It is not a little remarkable that the earliest cause of the Crusades, so far as I am able to trace, was the adoption by the European nations of some of the principles of Eastern theogonies which pertained to self-expiation. An Asiatic theological idea prepared the way for the war between Europe and Asia. The European pietist embraced the religious tenets of the Asiatic monk, which centred in the propitiation of the Deity by works of penance. One of the approved and popular forms of penance was a pilgrimage to sacred places,—seen equally among degenerate Christian sects in Asia Minor, and among the Mohammedans of Arabia. What place so sacred as Jerusalem, the scene of the passion and resurrection of our Lord? Ever since the Empress Helena had built a church at Jerusalem, it had been thronged with pious pilgrims. A pilgrimage to old Jerusalem would open the doors of the New Jerusalem, whose streets were of gold, and whose palaces were of pearls.

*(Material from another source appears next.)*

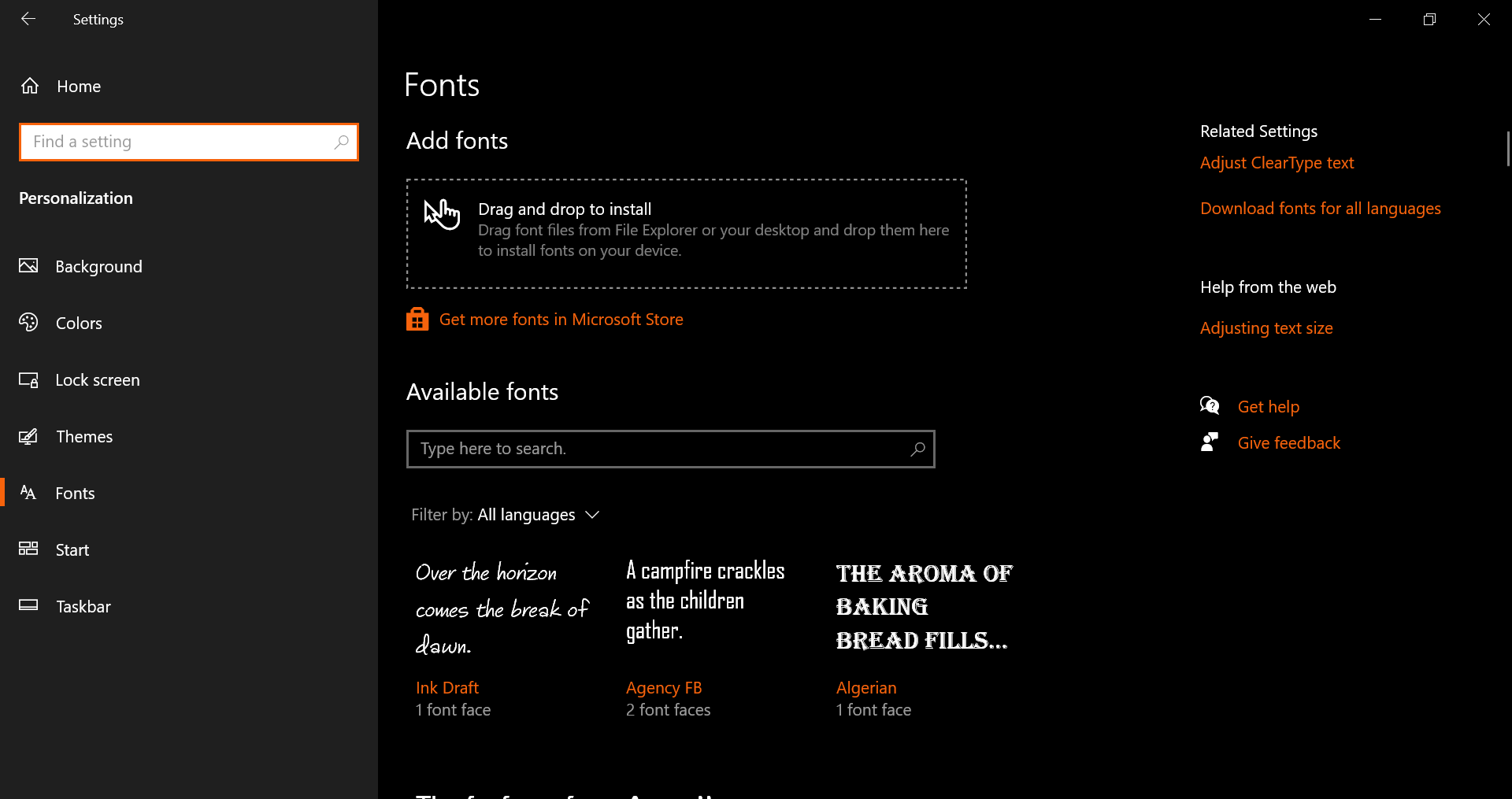Open the Fonts section in sidebar
This screenshot has height=799, width=1512.
click(x=75, y=494)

At the close of the tenth century there was great suffering in Europe, bordering on despair. The calamities of ordinary life were so great that the end of the world seemed to be at hand. Universal fear of impending divine wrath seized the minds of men. A great religious awakening took place, especially in England, France, and Germany. In accordance with the sentiments of the age, there was every form of penance to avert the anger of God and escape the flames of hell. The most popular form of penance was the pilgrimage to Jerusalem, long and painful as it was. Could the pilgrim but reach that consecrated spot, he was willing to die. The village pastor delivered the staff into his hands, girded him with a scarf, and attached to it a leathern scrip. Friends and neighbors accompanied him a little way on his toilsome journey, which lay across the Alps, through the plains of Lombardy, over Illyria and Pannonia, along the banks of the Danube, by Moesia and Dacia, to Belgrade and Constantinople, and then across the Bosphorus, through Bithynia, Cilicia, and Syria, until the towers and walls of Tyre, Ptolemais, and Caesarea proclaimed that he was at length in the Holy Land. Barons and common people swell the number of these pilgrims. The haughty knight, who has committed unpunished murders, and the pensive saint, wrapt in religious ecstasies, rival each other in humility and zeal. Those who have no money sell their lands. Those who have no lands to sell throw themselves on Providence, and beg their way for fifteen hundred miles among strangers. The roads are filled with these travellers,—on foot, in rags, fainting from hunger and fatigue. What sufferings, to purchase the favor of God, or to realize the attainment of pious curiosity! The heart almost bleeds to think that our ancestors could ever have been so visionary and misguided; that such a gloomy view of divine forgiveness should have permeated the Middle Ages.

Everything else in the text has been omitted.